Gee Martha, seems you’ve really drank the cool aid. The unemployment rate is 4%, but we need to bring jobs back somehow. We’ve had a trade imbalance since about 1980, but now it’s a problem. Can you explain why? Manufacturing went overseas for a reason. Inflation has been low, outside of Covid, for at least 35 years. Do you think there’s a correlation? Do you think forcing manufacturing to return will increase inflation?
Trade imbalance is a nonsensical issue: if you are a plumber and go to buy groceries, you use your money and receive goods. And the amount of goods you receive is LESS than the value of your money because the shop has to turn a profit. The same thing is true for you: if you are a plumber, you provide work with LESS value than the money you receive because part of that money covers your profit. And you are not expected to buy groceries if you are fixing the pipes in a grocery store, nor are they expected to contact you for a job because you are their customer.
Furthermore, while “trade imbalance” is calculated between nations, is not a matter between states, but between customers and companies within the states. US has strong trade imbalance because US companies have delocalized to other nations, because US companies wanted higher profits and delocalizing reduced operational costs. This was considered advantageous because it drove stocks up (making the wealthy and 401k owners happy), please note that since US companies need to pay salaries in the local currency they have to exchange US dollars into the local currency providing foreign banks with US dollars, these foreign banks then use US dollars to purchase US treasury bonds, generating demand for US treasury bonds and lowering the cost of servicing US debt, this allowed US to finance the debt in a convenient way and this is advantageous for the poorer segments of US population that rely more on public services. “Trade imbalance” was a situation the US actively pursued, not a “rip off” developed by foreign nations.
Meaningless dribble. To create global uncertainty, to anger our allies and trading partners, all to declare something and return back very closely to a level before it was meddled with, almost like it was found…all of that is wasted activity. Quite simply, we don’t mess with that which is not broken. That’s makes things worse.
https://www.nextbigfuture.com/2025/05/us-china-trade-deal-china-lowered-tariffs-11-2-and-us-increased-9-2.html
us increased 9.2%. ( a 40% increase) and China dropped 11.2% (a 55% decrease)
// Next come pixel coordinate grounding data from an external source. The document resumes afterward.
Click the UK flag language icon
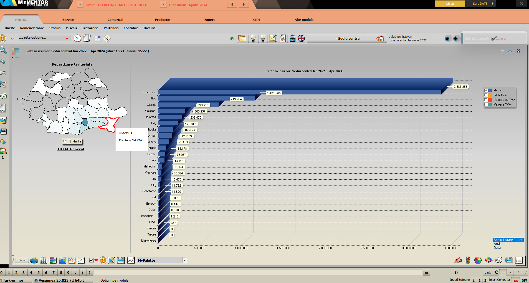 pos(301,39)
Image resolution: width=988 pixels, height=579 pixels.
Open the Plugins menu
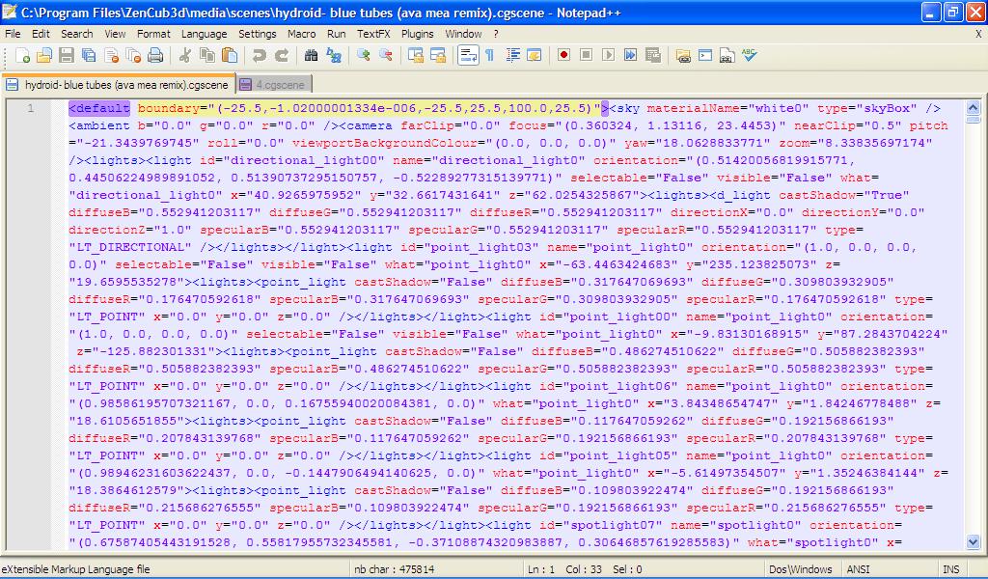click(417, 34)
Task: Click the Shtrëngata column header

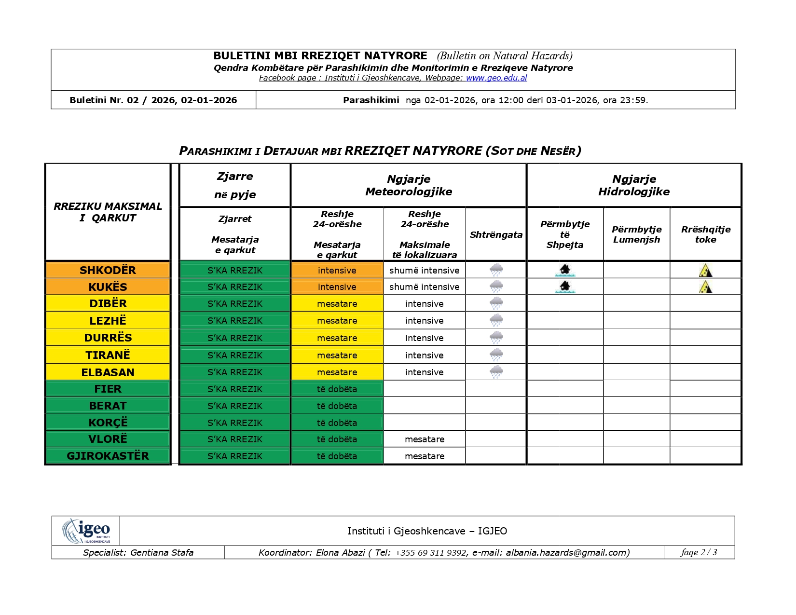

Some 5D chess right there /s.
I just tune out at this point. Stocks are basically back up. If I had money, I’d buy some pharma today. I’ll cheer when the UK/RF conflict is finally resolved with its redesignation as an Oblast.
It is from the Chinese. Unfortunately Trump is playing checkers with the pawns.
Biden had a 100% tariff on Chinese EVs, has Trump now reduced this now to 30%? This is great news for BYD, Nio and other Chinese EV car manufacturers. The BYD seagull with ADAS is sub $10k. Isn’t this a threat to Tesla?